La Rochelle, located squarely on the French Atlantic, is a tourist-friendly town known for its 10th century harbor, sea views and oysters.
Considering I had read so much about La Rochelle’s famed oysters, I couldn’t believe our luck when we came across an oyster vendor selling his wares on the cobblestone streets right across from our hotel.
And for the bargain price of €5.50 for 6 oysters, who wouldn’t want to try?
The oyster vendor came over with a bucket of bread and butter, as well as a plastic knife, and showed us how to remove the oysters from their shells and drizzle lemon on them. (Actually he was technically just teaching my sister considering I used to work at an oyster bar in San Francisco, ahem.)
My sister slurped her oyster down (which incidentally was her first oyster ever), and sweetly remarked, “They kind of taste like the ocean.”
I later relayed that message to the oyster seller, who nodded his head and sagely responded, “C’est une bonne observation.”
The next morning, we saw La Rochelle in a new light- literally.
After some wandering, we made our way over to the Sunday morning market. As always, few things in France charm me more than the markets: the black chalkboards scrawled with chalk cursive, the piles of fresh, seasonal vegetables, the locals arguing about how long bread should be cooked. (My vote?
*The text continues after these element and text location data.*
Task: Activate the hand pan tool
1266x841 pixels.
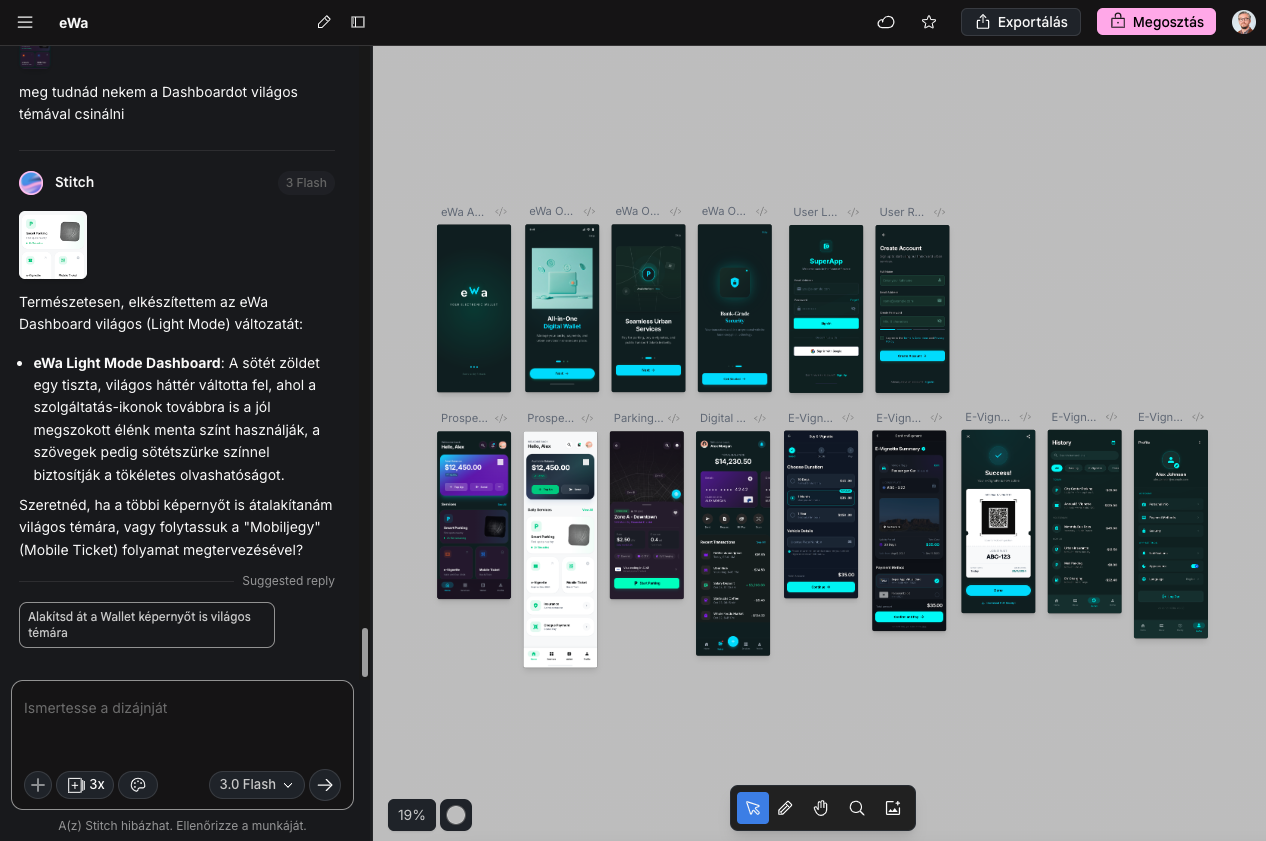Action: pyautogui.click(x=821, y=808)
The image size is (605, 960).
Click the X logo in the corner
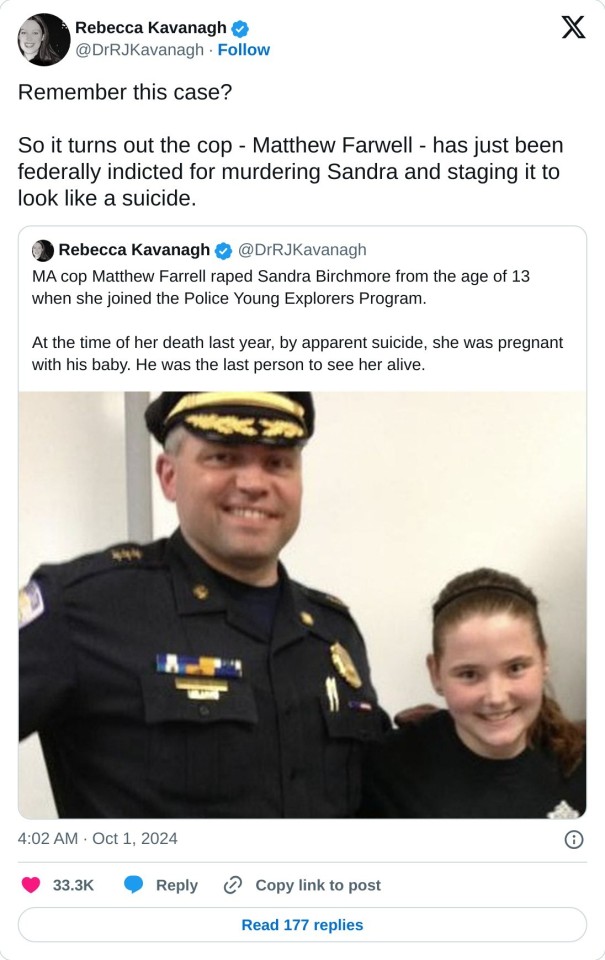[573, 28]
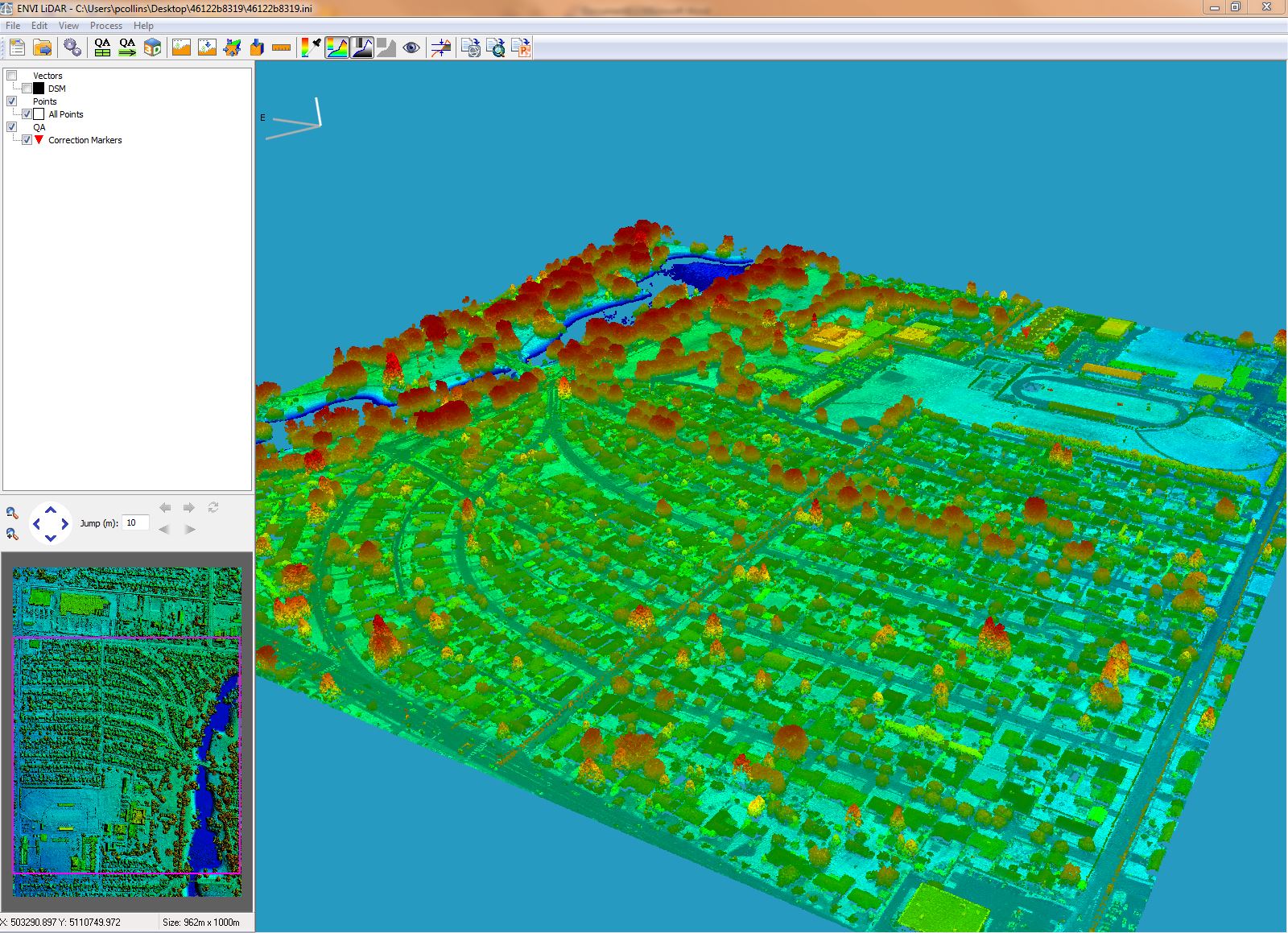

Pas trop cuite.)
And being a port town, there were plenty of my favorite fish up for offer…
We spent the rest of the morning and afternoon day-tripping to the darling Île de Ré (post soon!), and when we returned in the evening all we wanted to do was some good old-fashioned sightseeing. And when we passed by a Ferris Wheel, we decided to take a spin on it- because where else to better photograph a port-town sunset?
My little sis and I loved the terracotta roofs paired with the little lighthouses, and the panoramic views of harbor.
And of course, took some windblown portraits of each other.
Once our feet were back on the ground, we meandered around the harbor and enjoyed a few last moments in La Rochelle, made golden by the setting sunset.
After our time in Paris hearing so much English, it was fun to feel special for a few days. And à mon avis, it’s always fun to wander 10th century harbors and eat oysters.
Have you ever been the only of your kind (i.e. American, Australian, etc.) in a foreign city? Wasn’t it fun?